Understanding unmet needs in respiratory diseases
- Proportion of patients with uncontrolled asthma remains high (45% – REALISE survey), despite treatment innovations
- Economic costs of asthma are among the highest for non-communicable diseases (~$55 billion per year in U.S.)
- Median survival is only three to five years from diagnosis, despite decades of clinical research
- Lung transplant is the most effective treatment, but only a small number of patients qualify
- Existing IPF treatments do not modify the long-term decline in lung function
- CF remains one of the most common life-shortening inherited diseases, despite breakthroughs in targeted therapies
- Management of pulmonary exacerbations is suboptimal
- Existing COPD treatments do not modify the long-term decline in lung function
- By 2030 it is predicted that COPD will be the third leading cause of death globally
The challenging and competitive respiratory drug development landscape causes several challenges throughout the development process. To ensure you can achieve success in your respiratory clinical trials, Covance has developed solutions for each of the following challenges.
Respiratory drug development pain points.
- Suboptimal patient recruitment due to competitive trial environment
- Difficulty finding high-performing investigators
- Poor patient retention over long trial periods
- Ineffective trial design leading to inappropriate enrollment and eligibility creep
- Data inconsistencies within and across sites
- Insufficient support with regulatory approval and commercial reimbursement
- Pediatric-specific challenges, including enrolling appropriate patients, conforming to pediatric regulations and maintaining patient compliance
Extensive experience in respiratory clinical trials.

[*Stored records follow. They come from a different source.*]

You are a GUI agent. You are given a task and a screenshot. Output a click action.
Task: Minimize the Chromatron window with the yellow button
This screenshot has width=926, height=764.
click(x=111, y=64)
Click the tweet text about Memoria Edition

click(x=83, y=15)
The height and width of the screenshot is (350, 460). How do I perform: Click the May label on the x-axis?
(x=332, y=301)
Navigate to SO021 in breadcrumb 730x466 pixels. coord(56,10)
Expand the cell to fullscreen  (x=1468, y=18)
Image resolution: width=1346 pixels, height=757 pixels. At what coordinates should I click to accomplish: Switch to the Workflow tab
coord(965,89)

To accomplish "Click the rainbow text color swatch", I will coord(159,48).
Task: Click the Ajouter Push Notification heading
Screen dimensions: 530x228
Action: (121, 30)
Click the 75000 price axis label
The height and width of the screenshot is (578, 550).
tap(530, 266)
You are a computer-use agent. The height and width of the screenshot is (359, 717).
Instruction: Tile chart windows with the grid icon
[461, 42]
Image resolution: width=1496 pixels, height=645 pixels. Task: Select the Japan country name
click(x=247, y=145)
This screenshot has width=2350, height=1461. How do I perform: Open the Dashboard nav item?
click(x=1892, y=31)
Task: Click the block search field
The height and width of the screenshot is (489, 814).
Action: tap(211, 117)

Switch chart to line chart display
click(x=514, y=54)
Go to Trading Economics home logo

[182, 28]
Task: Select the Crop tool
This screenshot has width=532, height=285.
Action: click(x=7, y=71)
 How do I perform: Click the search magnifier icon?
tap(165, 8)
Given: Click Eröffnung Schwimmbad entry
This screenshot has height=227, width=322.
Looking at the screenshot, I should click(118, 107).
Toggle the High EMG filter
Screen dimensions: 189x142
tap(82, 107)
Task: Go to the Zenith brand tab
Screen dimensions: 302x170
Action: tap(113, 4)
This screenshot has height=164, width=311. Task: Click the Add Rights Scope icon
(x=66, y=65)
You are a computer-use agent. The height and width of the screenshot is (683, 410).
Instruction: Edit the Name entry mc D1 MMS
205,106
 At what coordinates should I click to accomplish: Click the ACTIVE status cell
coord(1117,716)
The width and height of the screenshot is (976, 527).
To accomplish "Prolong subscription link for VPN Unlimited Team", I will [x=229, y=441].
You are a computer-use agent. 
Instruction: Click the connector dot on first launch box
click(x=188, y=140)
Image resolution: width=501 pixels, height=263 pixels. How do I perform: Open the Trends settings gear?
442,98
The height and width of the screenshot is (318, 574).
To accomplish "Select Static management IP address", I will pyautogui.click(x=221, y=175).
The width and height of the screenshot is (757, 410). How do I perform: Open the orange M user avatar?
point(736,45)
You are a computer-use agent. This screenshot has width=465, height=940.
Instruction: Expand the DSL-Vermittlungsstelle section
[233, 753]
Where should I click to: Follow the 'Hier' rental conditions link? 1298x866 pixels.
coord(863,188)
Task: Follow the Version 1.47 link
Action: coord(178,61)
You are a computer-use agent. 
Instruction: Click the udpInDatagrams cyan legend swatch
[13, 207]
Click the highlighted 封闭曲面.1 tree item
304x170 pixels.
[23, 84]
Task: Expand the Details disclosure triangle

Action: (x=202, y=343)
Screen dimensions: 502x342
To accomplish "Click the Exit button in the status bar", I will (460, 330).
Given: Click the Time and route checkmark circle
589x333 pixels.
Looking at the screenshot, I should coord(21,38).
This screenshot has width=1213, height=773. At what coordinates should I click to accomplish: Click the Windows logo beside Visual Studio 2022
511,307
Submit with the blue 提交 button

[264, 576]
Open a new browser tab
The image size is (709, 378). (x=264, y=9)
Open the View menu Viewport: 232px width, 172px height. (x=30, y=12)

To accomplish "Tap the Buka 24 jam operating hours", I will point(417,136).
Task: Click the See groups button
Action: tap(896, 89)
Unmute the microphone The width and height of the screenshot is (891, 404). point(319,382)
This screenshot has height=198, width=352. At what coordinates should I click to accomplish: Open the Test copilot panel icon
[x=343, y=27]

Covance has deep experience in respiratory clinical development, with global expertise in asthma, COPD, upper and lower respiratory infections, cystic fibrosis, idiopathic pulmonary fibrosis, interstitial lung disease, acute respiratory distress syndrome and many more.
- Supported over 585 immune-mediated inflammatory disease (IMID) clinical trials in the past five years, including at least 92 asthma, 67 COPD, 20 CF and 20 IPF trials
- We have had at least 1 IPF trial active per year since 2004, and executed the pivotal studies leading to FDA approval of the first IPF-specific treatment
- Helped develop 14 of the 15 top IMID drugs, of which a number are indicated in respiratory conditions
- Covance has participated in 169 studies involving pediatric patients, equating to approximately 20% of all U.S. pediatric trials
Expertise in specialized respiratory tests and analysis.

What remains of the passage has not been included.